Listen to the following music clip.
Now write down how many seconds long you think that clip was.
Based on what you wrote down, answer the poll in the #ma-005 chat.
-poll "How long did the music play?" "Less than 10 seconds" "More than 10 seconds" "I wrote down 10 seconds exactly."
timedata <-
read.table("http://www.isi-stats.com/isi/data/chap3/TimeEstimate.txt",
header = TRUE)
timedata
Time
1 6
2 7
3 7
4 9
5 9
6 9
7 10
8 10
9 10
10 10
11 12
12 12
13 12
14 14
15 15
16 15
17 15
18 15
19 20
20 20
21 20
22 20
23 20
24 22
25 26
Time
Min. : 6.0
1st Qu.:10.0
Median :12.0
Mean :13.8
3rd Qu.:20.0
Max. :26.0
The median is the middle data value when the data are sorted in order from smallest to largest.
Here are the sleep times of a small class of six statistics students: 6, 7.5, 5.5, 8, 6.5, 7.5. What is the median for this small class? (Compute this by hand.)

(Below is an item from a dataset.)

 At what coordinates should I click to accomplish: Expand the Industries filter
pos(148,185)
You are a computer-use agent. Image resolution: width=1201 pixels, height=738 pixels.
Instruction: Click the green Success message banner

-poll "What is the median of the numbers 6, 7.5, 5.5, 8, 6.5, 7.5?" 5 5.5 6 6.5 6.75 7 7.5 8 "none of these"
We simulate a large (>6000) population of made-up time estimates that conform to our null hypothesis. Population properties:
Estimate
Min. : 1
1st Qu.: 5
Median : 9
Mean :10
3rd Qu.:15
Max. :25
Number of simulated time estimates = 6215
Find out where our observed mean of 13.71 sec is located.
Question: How many hours do Westmont students sleep on a typical night? Let’s make the question more specific and ask about last night. Is the average less than the recommended eight hours? How can we estimate this average?
\[ H_0: \mu = 8 \\ H_a: \mu < 8 \]
Since we didn’t collect the data using random sampling, it is uncertain whether our results will generalize to the population of all Westmont students.
Use the Descriptive Statistics applet to examine a dotplot of the sample data. To do this, press Clear to delete the existing data in the applet and then copy and paste your class data (including the one-word variable name at the top) into the Sample data box and press Use Data.
A distribution is called skewed if it is not symmetric, and, instead, the bulk of observation values tend to fall on one side of the distribution, with a longer “tail” on the other. Right-skewed distributions have their tail on the right, and left-skewed distributions have their tail on the left.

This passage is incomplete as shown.